PETIT EXERCICE A ->
Lisez le texte ci-dessous sur les oiseaux des prairies, puis répondez :
(i) Quels oiseaux le berger peut-il entendre chanter en ce début de printemps ?
(ii) Quelle espèce est menacée d'extinction dans les Vosges ?
(iii) Quel usage François Gillet cite-t-il à la fin comme exemple des changements de pratiques agricoles que subissent ces oiseaux ?

DOCUMENT ->
Des actions simples et efficaces. Grâce à ça, ce berger sexagénaire jouit de prairies particulièrement riches en espèces végétales et animales. En ce début de printemps, lui peut apprécier le chant mélodieux des tariers des prés, des bruants jaunes et des alouettes des champs. Ce n’est pas donné à tout le monde.
Si ce déclin du nombre d’oiseaux présents dans la région inquiète, la situation n’est pas irrémédiable. Selon François Gillet, professeur émérite d’écologie au laboratoire Chrono-environnement de l’université de Franche-Comté, « ces espèces peuvent revenir, à condition que l’on revoie certaines pratiques agricoles intensives et l’usage de pesticides ». L’universitaire, qui travaille depuis plusieurs années sur la relation entre la biodiversité et la gestion des prairies, prend l’exemple du grand tétras, espèce menacée d’extinction dans les Vosges. Il était prévu que des individus soient prélevés dans certaines régions pour être réintroduits dans d'autres, mais « le CSRPN (Conseil scientifique régional du patrimoine naturel) Grand Est a donné un avis défavorable à ce projet, en le justifiant par des conditions d'accueil (habitat, dérangement...) qui ne sont actuellement pas favorables à l'espèce.»
Alors que faire pour pouvoir à nouveau admirer vanneaux huppés et autres alouettes ? « Il faudrait que l’écosystème dont dépendent ces espèces, à savoir les milieux agricoles, soient dans un meilleur état de conservation. Ces oiseaux subissent de plein fouet les changements des pratiques agricoles, notamment l’usage des pesticides », ajoute François Gillet.

PETIT EXERCICE B ->
Relevez chaque ligne des rangées ci-dessous qui contient le mot « agent ».

(Entrées de données extraites)

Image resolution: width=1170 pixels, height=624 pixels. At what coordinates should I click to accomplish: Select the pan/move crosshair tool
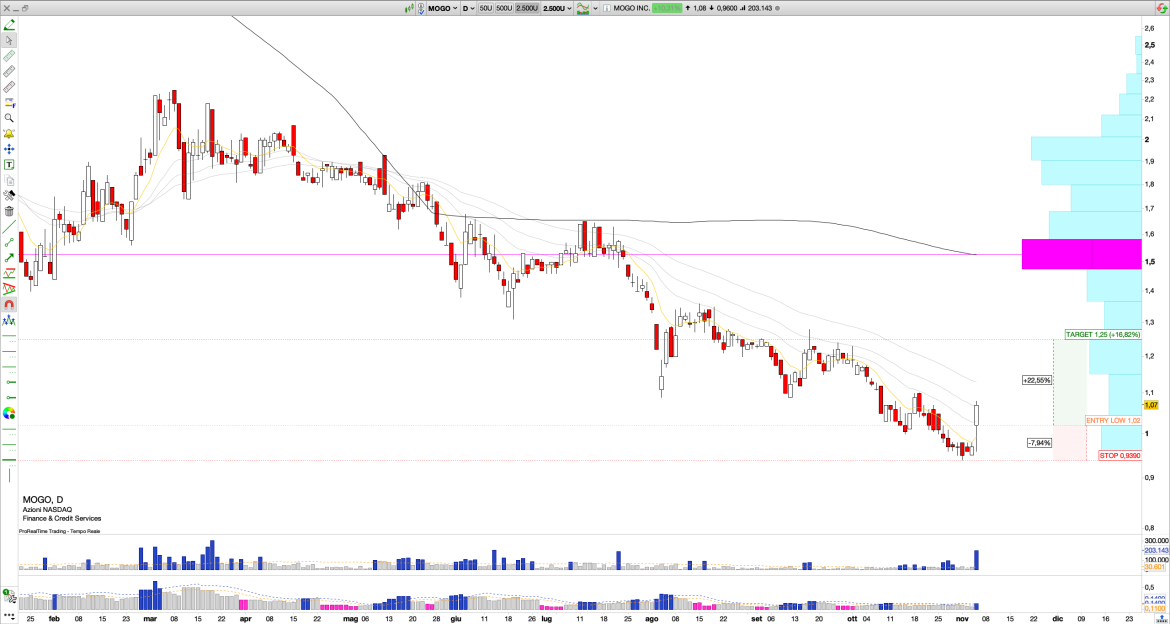9,147
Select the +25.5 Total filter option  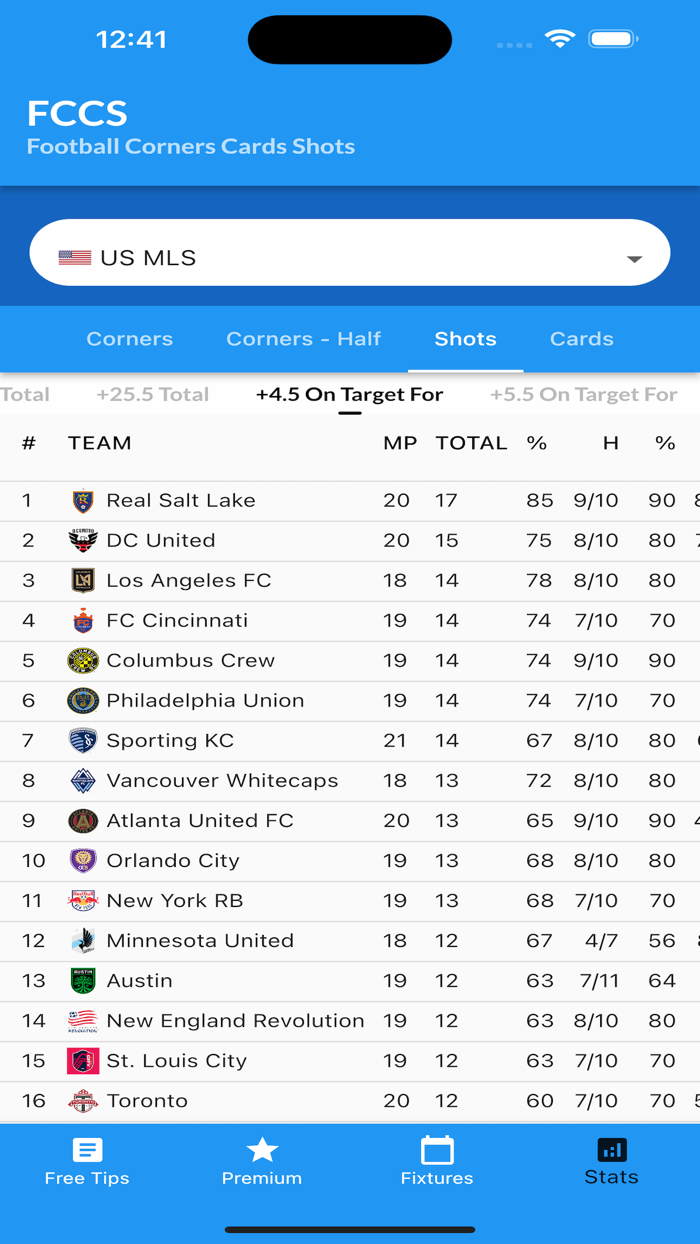click(152, 394)
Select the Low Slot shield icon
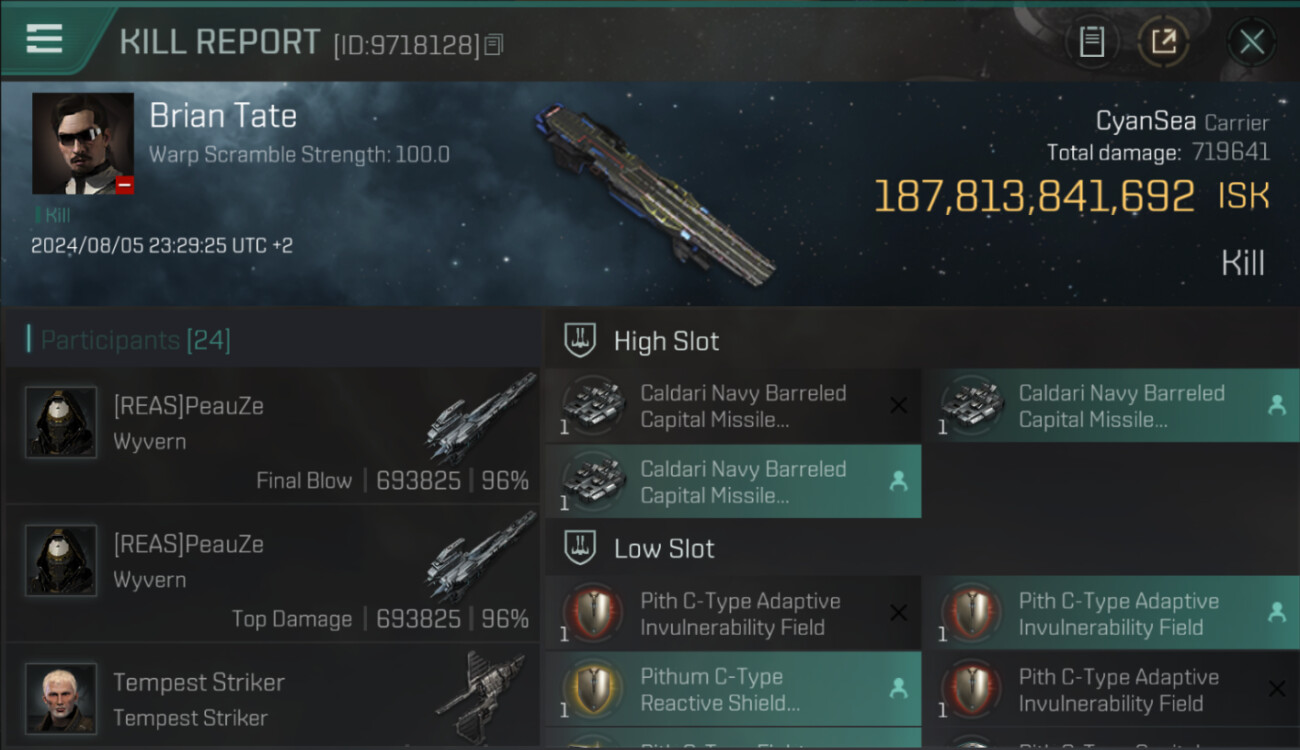 click(x=580, y=548)
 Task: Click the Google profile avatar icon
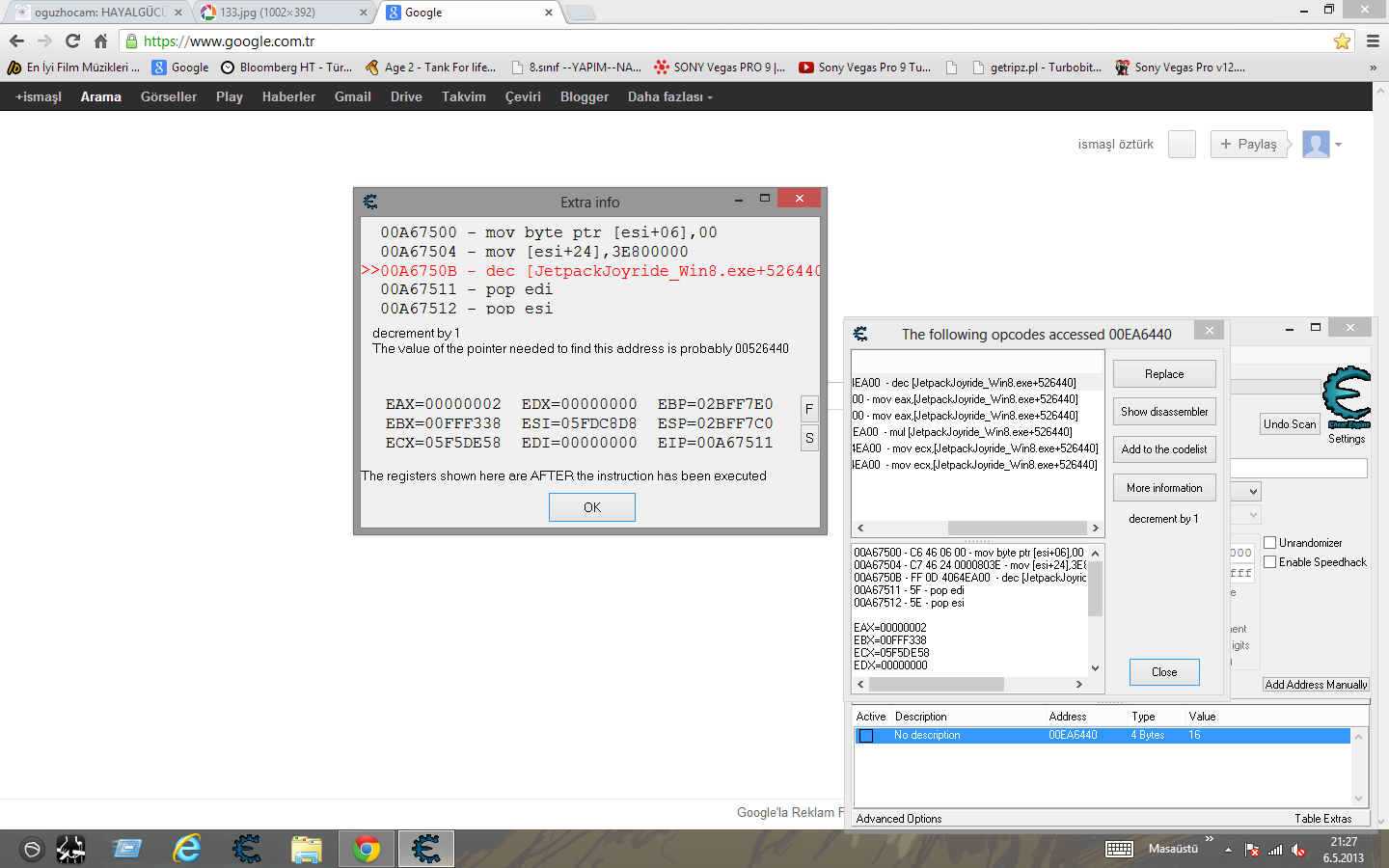pyautogui.click(x=1316, y=144)
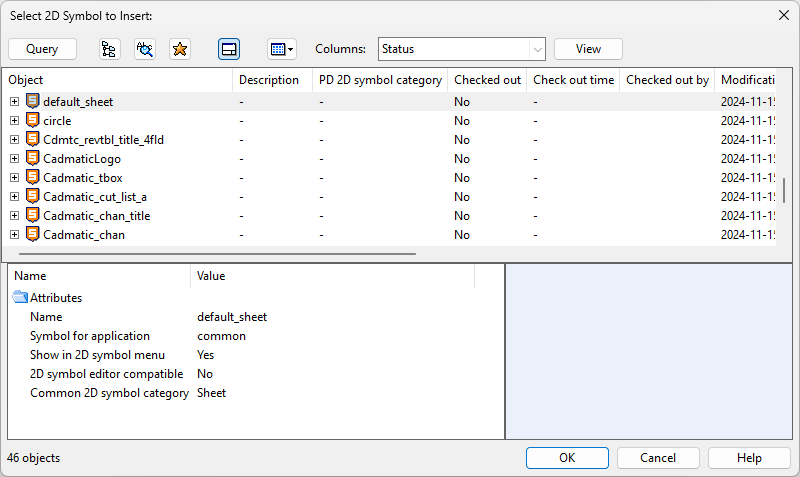The width and height of the screenshot is (800, 477).
Task: Toggle the details pane layout button
Action: (229, 49)
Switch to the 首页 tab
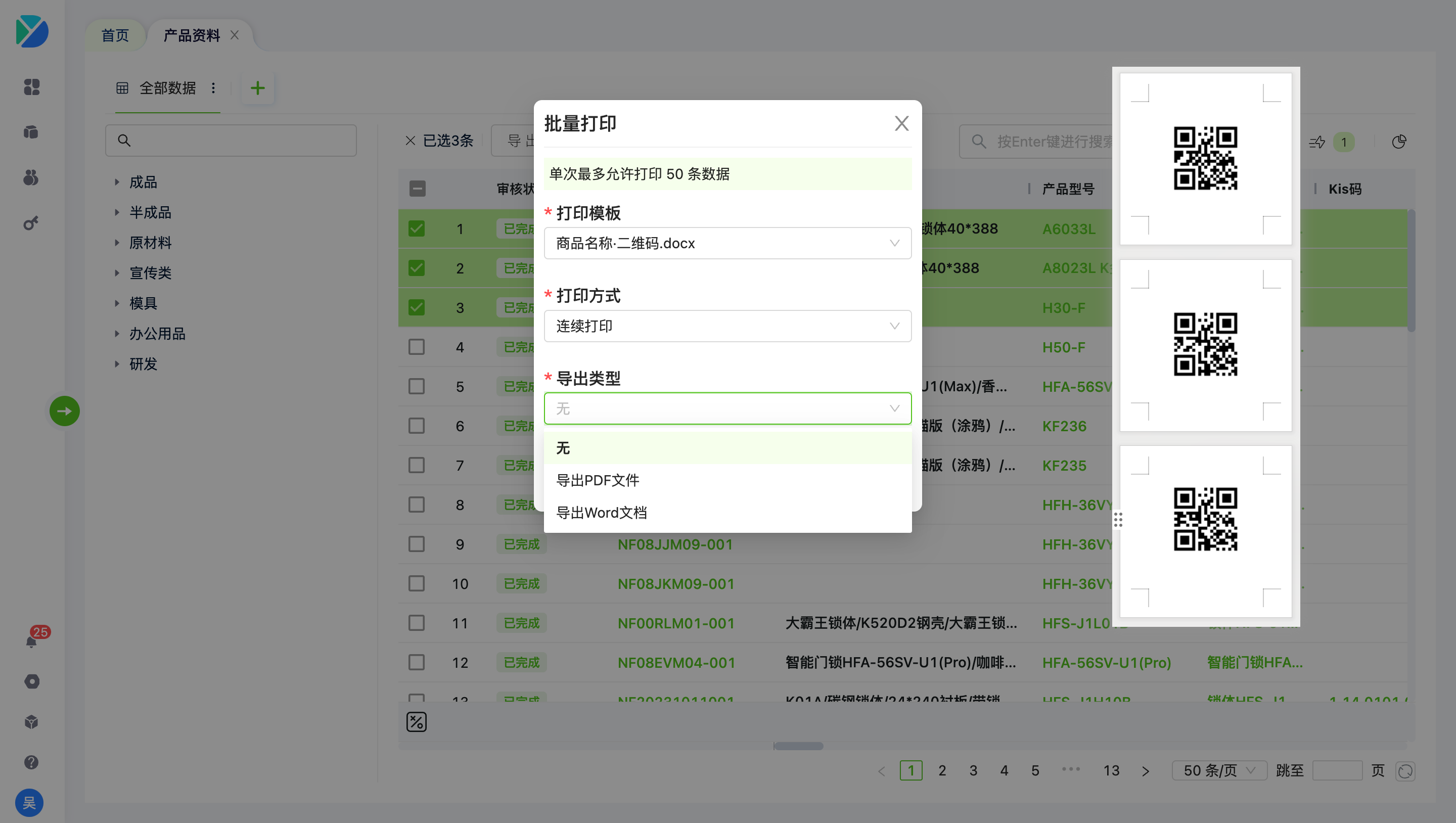Image resolution: width=1456 pixels, height=823 pixels. click(x=115, y=35)
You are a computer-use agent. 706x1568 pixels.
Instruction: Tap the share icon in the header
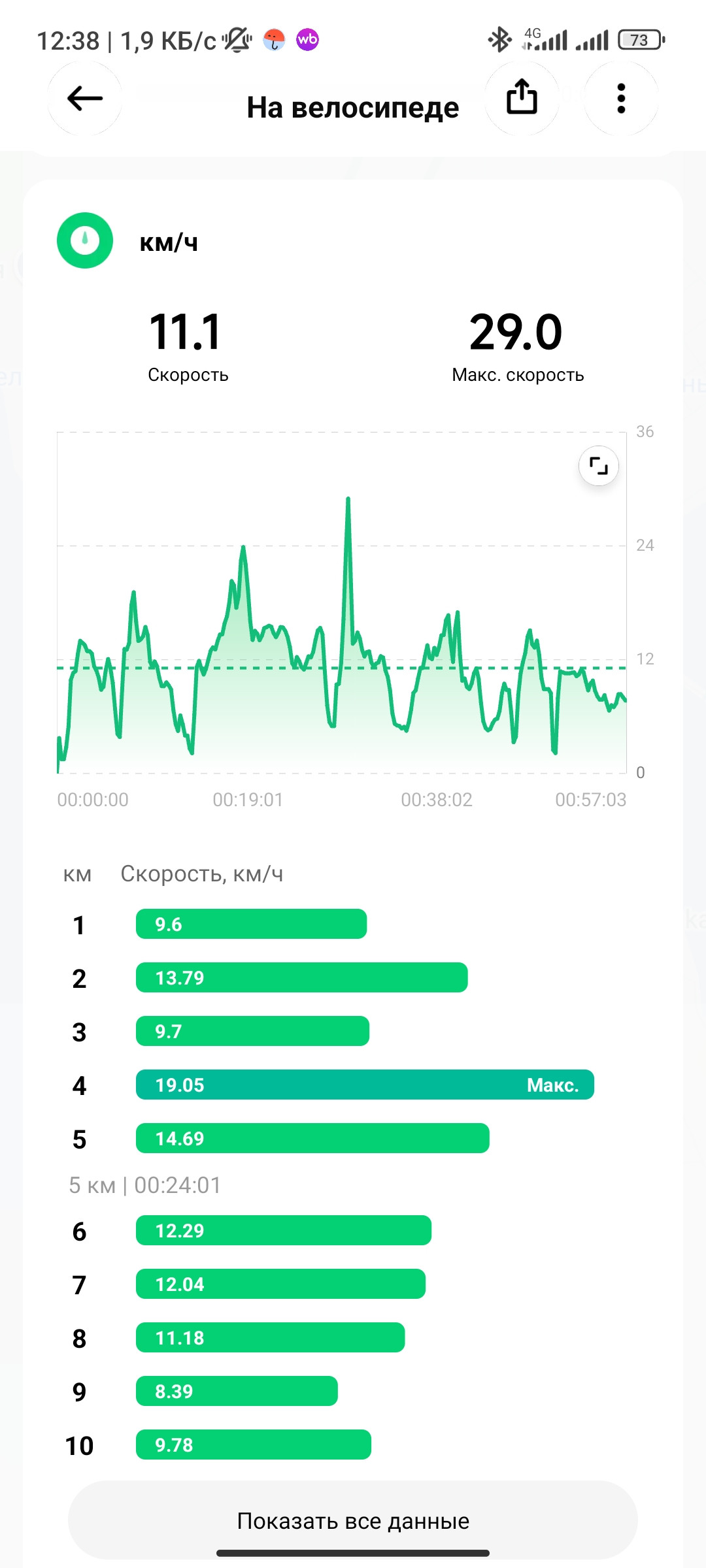coord(522,99)
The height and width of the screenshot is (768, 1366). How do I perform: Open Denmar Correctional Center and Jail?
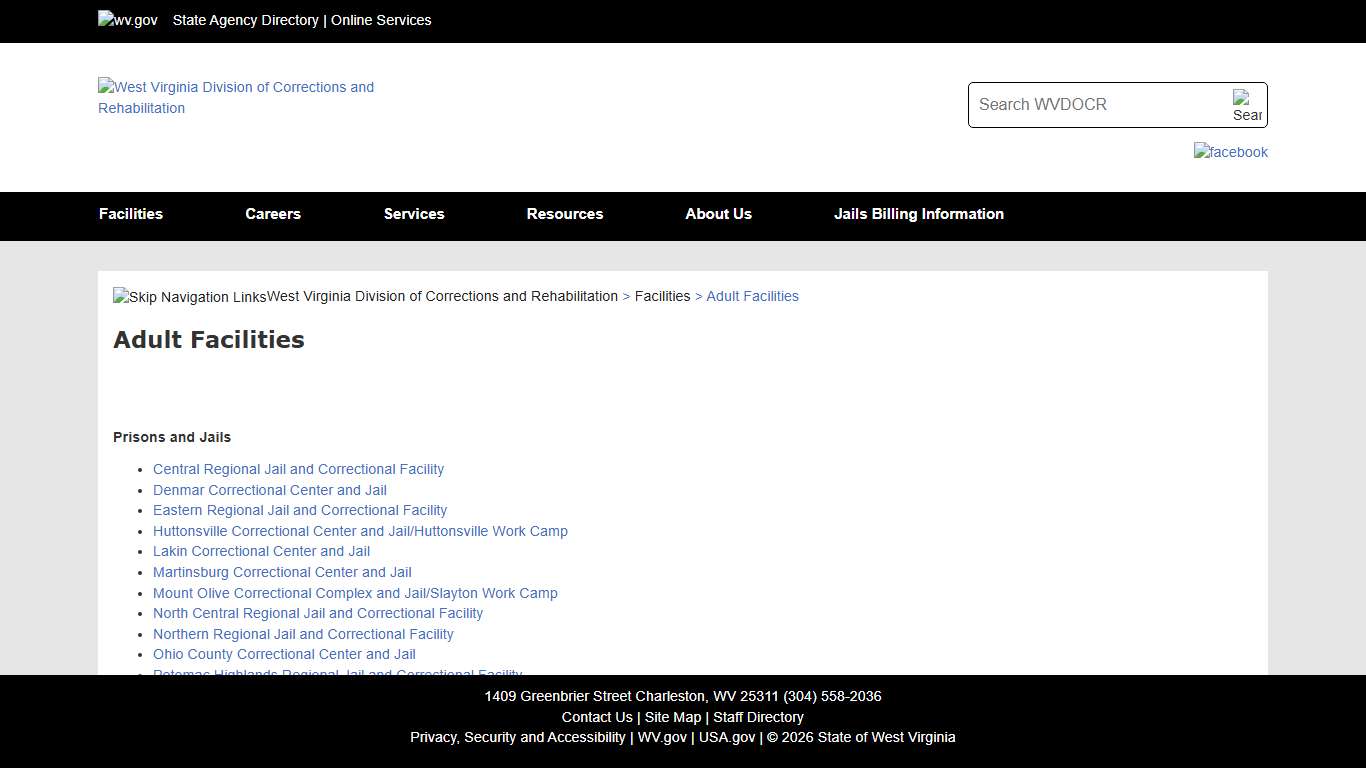coord(270,490)
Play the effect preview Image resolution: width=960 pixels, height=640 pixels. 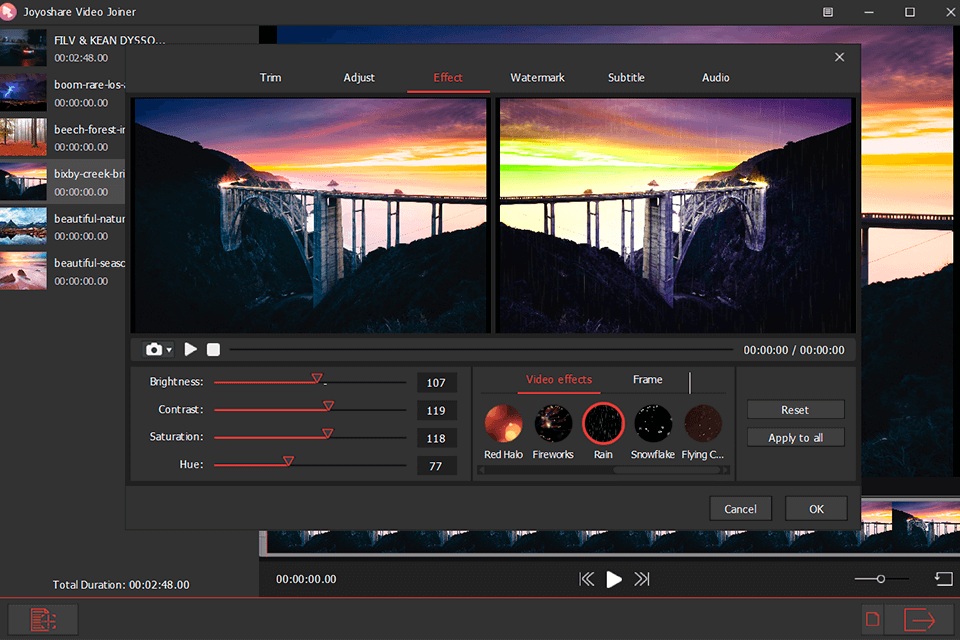pos(190,349)
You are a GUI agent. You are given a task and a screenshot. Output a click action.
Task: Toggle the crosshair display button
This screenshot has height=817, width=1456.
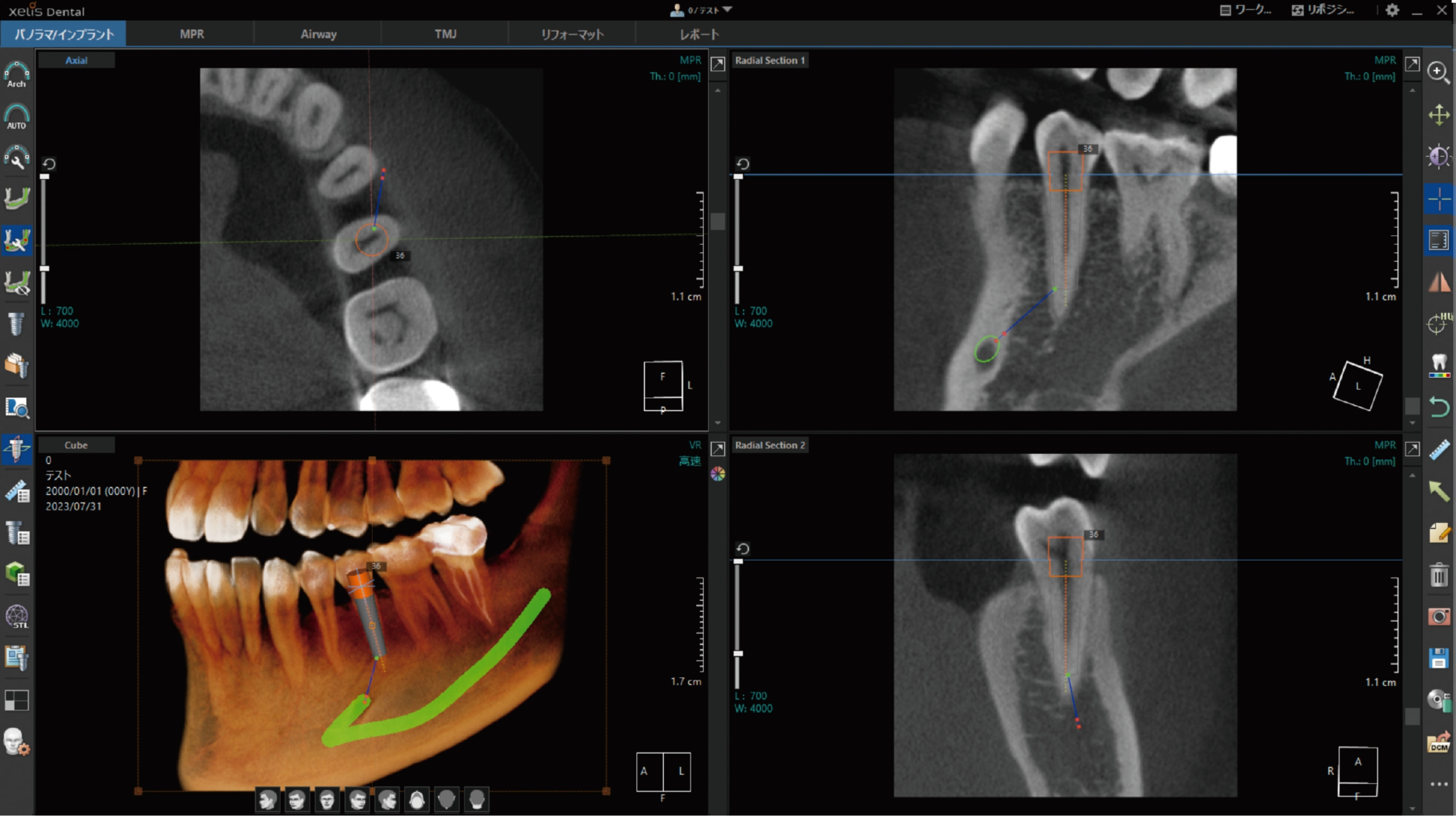tap(1438, 199)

RÉPONSE ÉCRITE A ->
(i) Les tariers des prés, les bruants jaunes et les alouettes des champs.
(ii) Le grand tétras.
(iii) L'usage des pesticides.

RÉPONSE ÉCRITE B ->
You are a computer-use agent. 706x1568 pixels.
You are a GUI agent. You are given a task and a screenshot. Output a click action.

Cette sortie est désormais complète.